Dr. Wellman denies any malpractice. In a deposition, he said Mr. Messler encouraged him to use Infuse in cervical spine operations, and that he has done more than 100 such procedures with the product. Dr. Wellman said he discussed with Mr. Messler the right dosage of the Infuse material to use in the surgeries but determined the dosage on his own.

Mr. Messler, who isn't a physician, has a degree in criminal justice, and his prior work history included owning a bar and jobs with New York Life Insurance Co. and Procter & Gamble Co. In his depositions, Mr. Messler denied encouraging Dr. Wellman to use Infuse for unapproved applications or discussing how much to use.

This is the typical I said-he said scenario. That issue's adjudication will also not be discussed here. While the article also states this patient signed a consent to permit Medtronic representatives to be in the operating room, I have several questions of a very fundamental nature.

In background to these questions, when I was fifteen years old I attended the summer NSF-funded Advanced Preceptorship Training Program (ATP) at Hahnemann Medical College and Hospital back in the early 1970's. It was a program designed to introduce high school students to biomedicine (ironically Hahnemann's former medical college is now part of Drexel University, where I teach healthcare informatics). I was assigned back then to watch surgery under the surgical team of Drs. Pearce, Ulin and Weinstein, permitted to scrub in and hold retractors, and in one case to actually saw through a femur in a leg amputation for diabetes-related gangrene. I also made rounds with the surgical team. While today this practice would probably not be permitted on privacy and malpractice concerns, I can honesty admit I offered no advice on surgical procedures or other interventions. I simply didn't have the background.
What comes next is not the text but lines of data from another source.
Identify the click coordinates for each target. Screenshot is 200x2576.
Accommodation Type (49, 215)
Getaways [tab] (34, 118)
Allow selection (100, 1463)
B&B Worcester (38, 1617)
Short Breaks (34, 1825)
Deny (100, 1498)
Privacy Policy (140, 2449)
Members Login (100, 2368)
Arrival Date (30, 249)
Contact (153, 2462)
In the Medtronics situation of reps in the O.R., I thus ask the following questions:

  • Were patients and others in the O.R. aware of the lack of the Medtronic sales representative's medical credentials?
  • Are such consents sought and signed routinely for allowance of medical device company reps in the operating theater?
  • What, exactly, was the purpose of having a nonmedical person in the O.R.? What, exactly, could such a person contribute?
  • Why would any patient want a nonmedical person in the O.R. with the potential for that person to give advice or affect the procedure in some manner?
  • What were patients told to convince them to sign the consent?
  • If advice was given of any kind to any clinician the O.R., would that not constitute the practice of medicine without a license?
  • What were the rep's obligations if they witnessed anything they thought could be misuse of the device, or any other practice they thought improper?
  • Did the rep follow the surgical team around in postop care?
  • Why couldn't Medtronic actually hire people with medical backgrounds for such roles, instead of a former bar owner and P&G sales rep? Could such people be afforded?
  • Might people with medical credentials and experience actually be better suited to make valid scientific observations in the O.R. setting?

These are just some of the questions that come to mind in the seemingly inexhaustible cornucopia of nonmedical people either leading healthcare organizations or performing roles perhaps better performed by people who actually have a medical background, and actually know at a very detailed level what they're doing.